Let $\gamma$ be a curve in the plane, and let $\text{Im}(\gamma) \subset \mathbb{R}^{2}$ be its image in the plane. Is it possible to completely specify the affine transformations of $\mathbb{R}^{2}$ which send $\text{Im}(\gamma)$ to itself?
For example, if $\gamma(t)=(t,t^{2})$, then the linear maps $(x,y) \to (\lambda x,\lambda^{2} y)$ are (I think) the whole collection of such maps. If $\gamma$ is a circle, then the orthogonal group does the trick. I would expect that "usually" the group of stabilising actions would be trivial, but I'm not sure how to tell.
These linear maps $(x,y)→(λx,λ^2y)$ is called parabolic rescaling and is crucial in proving decoupling theorem and Vindogronov main theorem.
Now assume we have a curve defined by $f(x,y)=0$. the CORRECT ANSWER OF THIS PROBLEM is those curve that do not have "error term". I will explain what I said in the following.
1.If $f(x,y)=0$ is a plane $V$. then we know the affine map send $image(\gamma)$ to itself is just a affine map make $V$ to be a invariance subspace.

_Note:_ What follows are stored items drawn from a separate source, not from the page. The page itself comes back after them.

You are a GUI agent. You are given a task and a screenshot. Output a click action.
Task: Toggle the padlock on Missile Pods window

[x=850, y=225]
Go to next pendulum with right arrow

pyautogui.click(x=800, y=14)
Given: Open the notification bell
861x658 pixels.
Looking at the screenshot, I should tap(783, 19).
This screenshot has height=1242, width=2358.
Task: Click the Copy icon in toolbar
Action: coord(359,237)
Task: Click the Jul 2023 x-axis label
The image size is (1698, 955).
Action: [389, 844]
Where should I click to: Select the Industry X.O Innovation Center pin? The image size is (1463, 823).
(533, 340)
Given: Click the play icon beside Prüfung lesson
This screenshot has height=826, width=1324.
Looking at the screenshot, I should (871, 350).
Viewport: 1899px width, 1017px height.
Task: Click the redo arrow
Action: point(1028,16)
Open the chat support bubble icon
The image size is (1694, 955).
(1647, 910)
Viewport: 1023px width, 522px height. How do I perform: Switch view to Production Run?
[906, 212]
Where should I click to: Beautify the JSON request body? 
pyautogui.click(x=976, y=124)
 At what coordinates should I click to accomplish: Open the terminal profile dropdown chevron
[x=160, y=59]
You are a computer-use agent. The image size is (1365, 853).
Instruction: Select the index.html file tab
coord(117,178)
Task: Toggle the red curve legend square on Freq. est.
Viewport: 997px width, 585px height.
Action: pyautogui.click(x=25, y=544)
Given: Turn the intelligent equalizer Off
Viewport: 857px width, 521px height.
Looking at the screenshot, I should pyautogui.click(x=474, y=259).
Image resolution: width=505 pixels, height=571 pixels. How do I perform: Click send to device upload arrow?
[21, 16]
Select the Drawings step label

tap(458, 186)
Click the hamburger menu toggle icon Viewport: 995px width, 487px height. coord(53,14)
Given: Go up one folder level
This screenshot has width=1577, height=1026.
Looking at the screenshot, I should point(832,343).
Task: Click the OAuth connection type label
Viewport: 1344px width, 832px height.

2.if $f(x,y)=0$ is a quadratic curve. Then it is easy to see $f(x,y)=0$ could not to be a elliptic. now change a basis we can assume the new basis is the eigenvalue of affine map $A$. So $Ax=\lambda_1x, Ay=\lambda_2 y$.Now I claim $f(x,y)$ should be have only two terms, every unknown quantity a term. for example $x^2-y^2,x^2-y,x^2-y$. These is just derive by $\frac{f(\lambda_1^kx,\lambda_2^ky)}{\lambda_1^{w_1k}\lambda_2^{w_2k}}= f(x,y),\forall k\in N^*$.
3.For the cubic and higher polynomial the result is similar.